[Stored items]

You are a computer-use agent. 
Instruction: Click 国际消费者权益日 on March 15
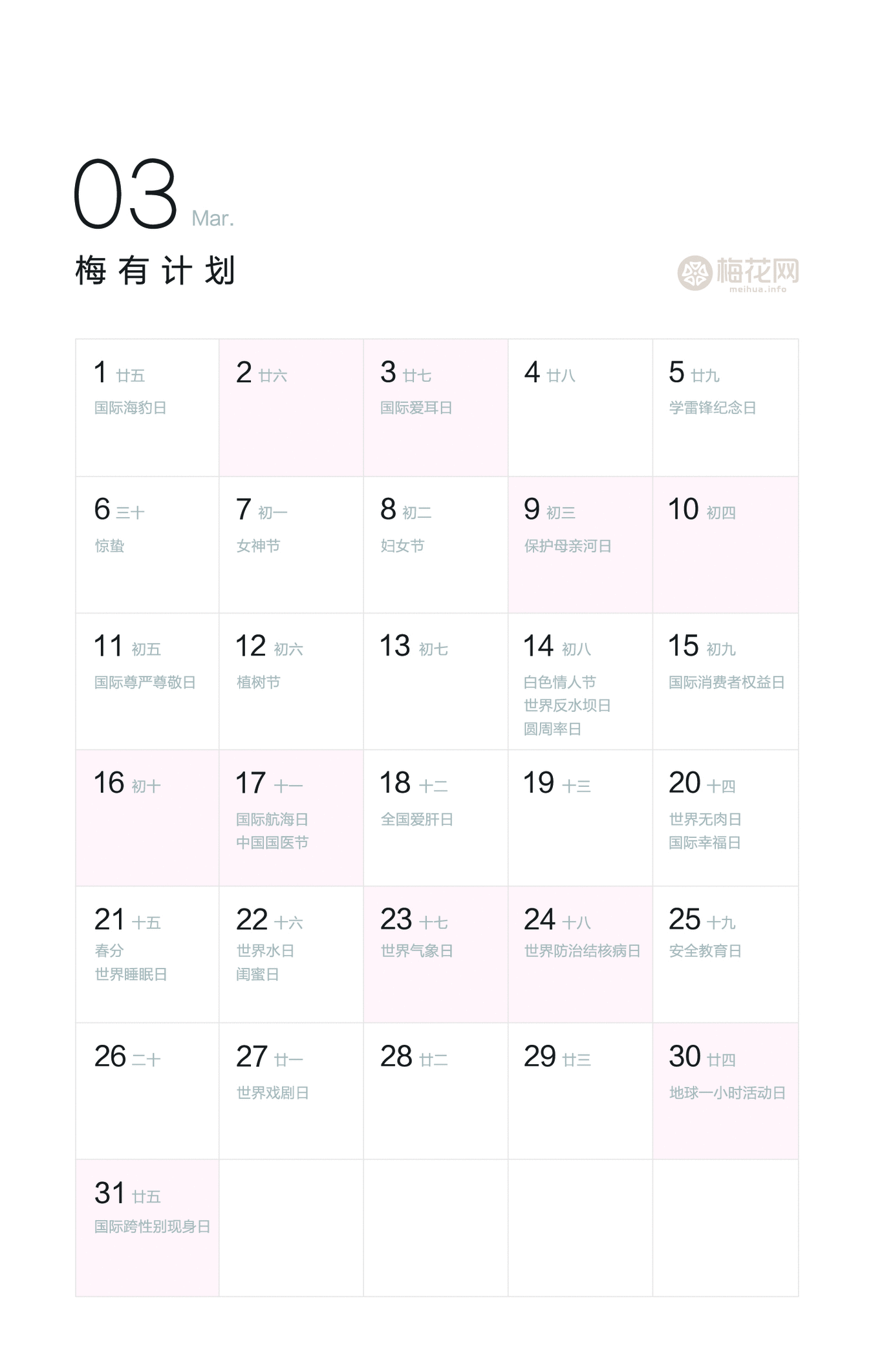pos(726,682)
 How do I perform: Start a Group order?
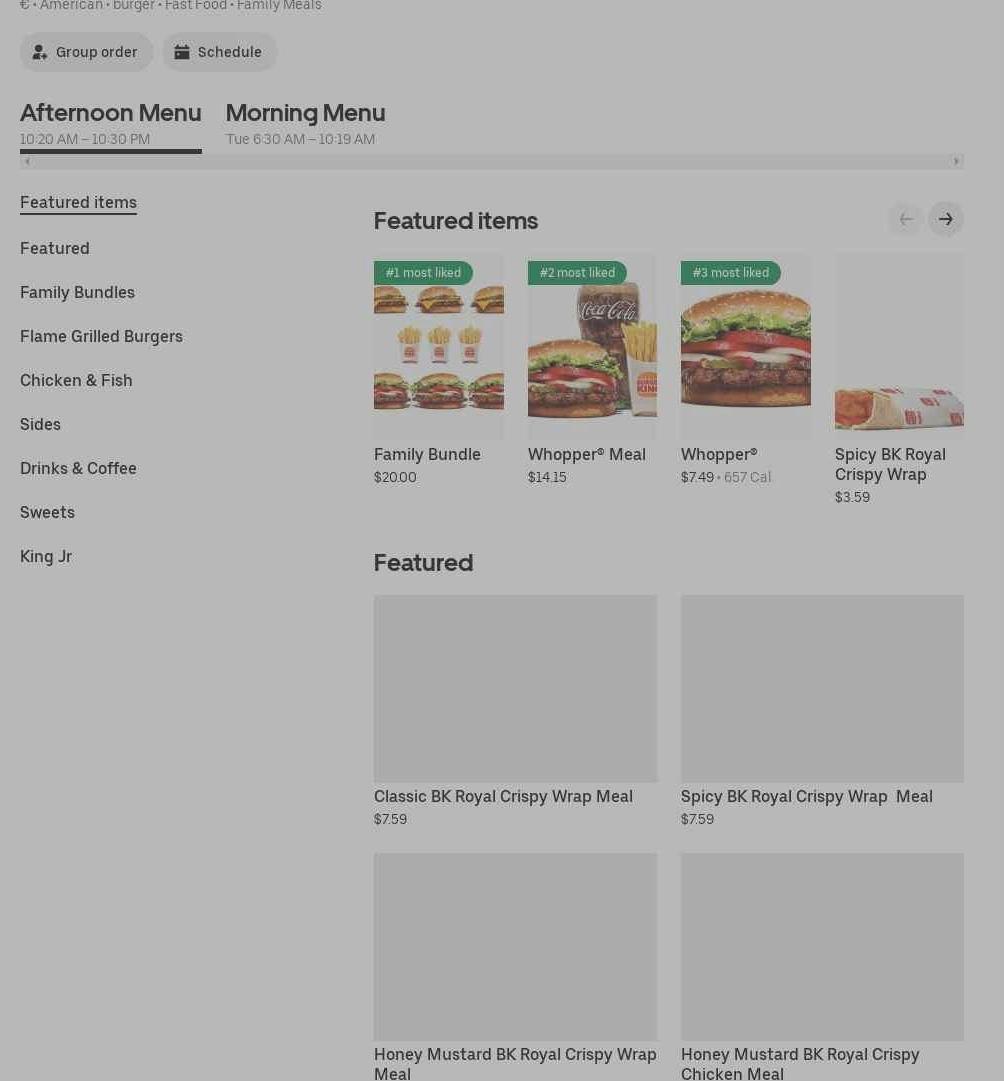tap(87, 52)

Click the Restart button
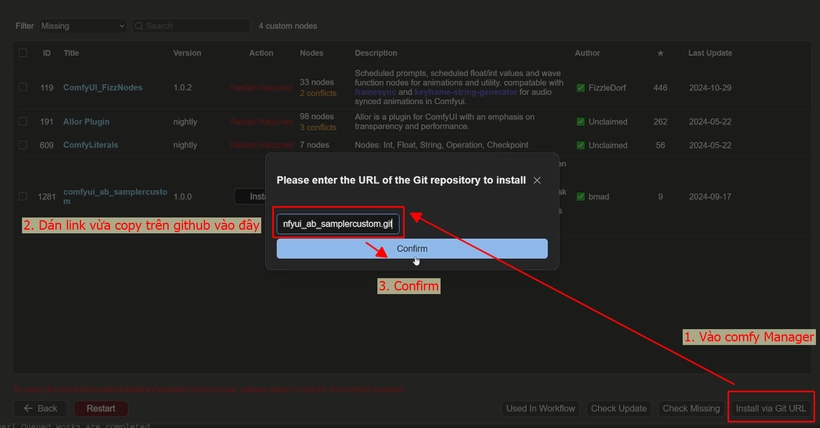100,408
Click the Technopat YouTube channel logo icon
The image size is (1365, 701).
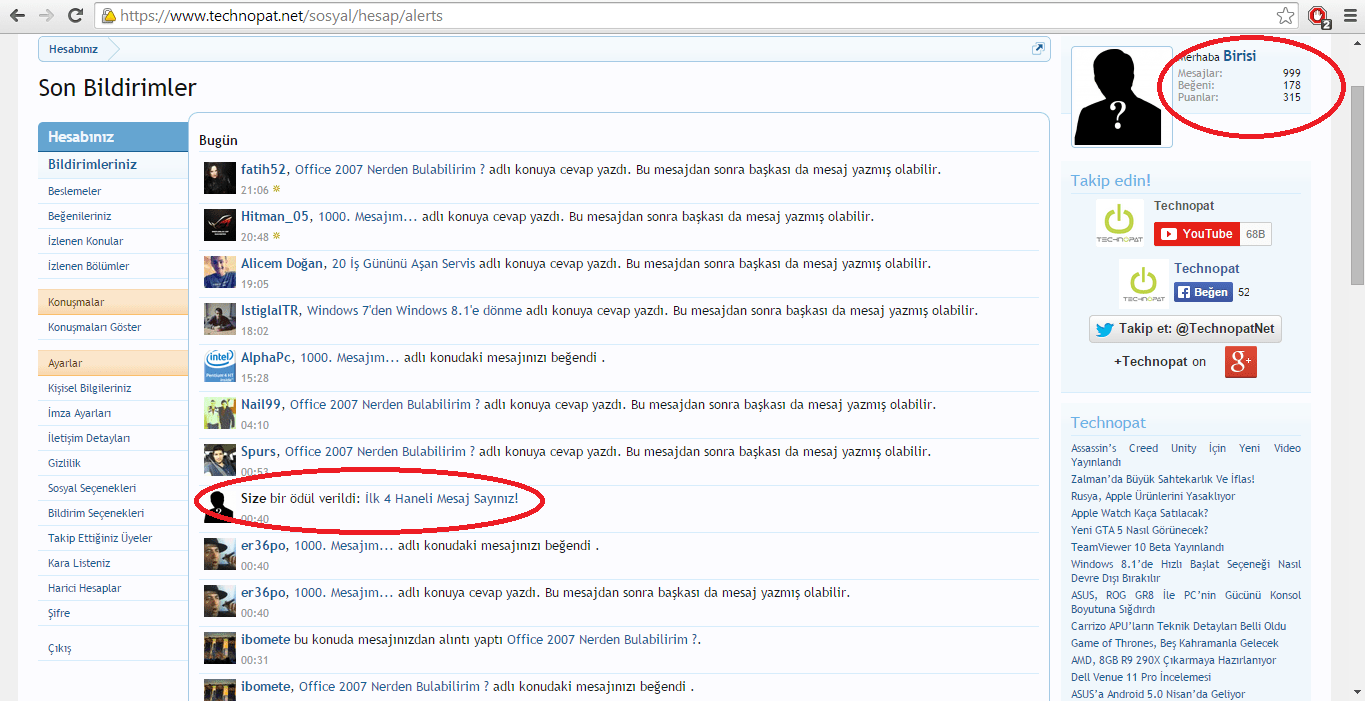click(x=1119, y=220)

REQUIREMENT —
In the copy, leave out all pictures, and retype exactly each line from the one with "Click the Restart button" through the last line of the entries.

TASK ANSWER —
Click the Restart button
100,408
Click the Technopat YouTube channel logo icon
The image size is (1365, 701).
click(x=1119, y=220)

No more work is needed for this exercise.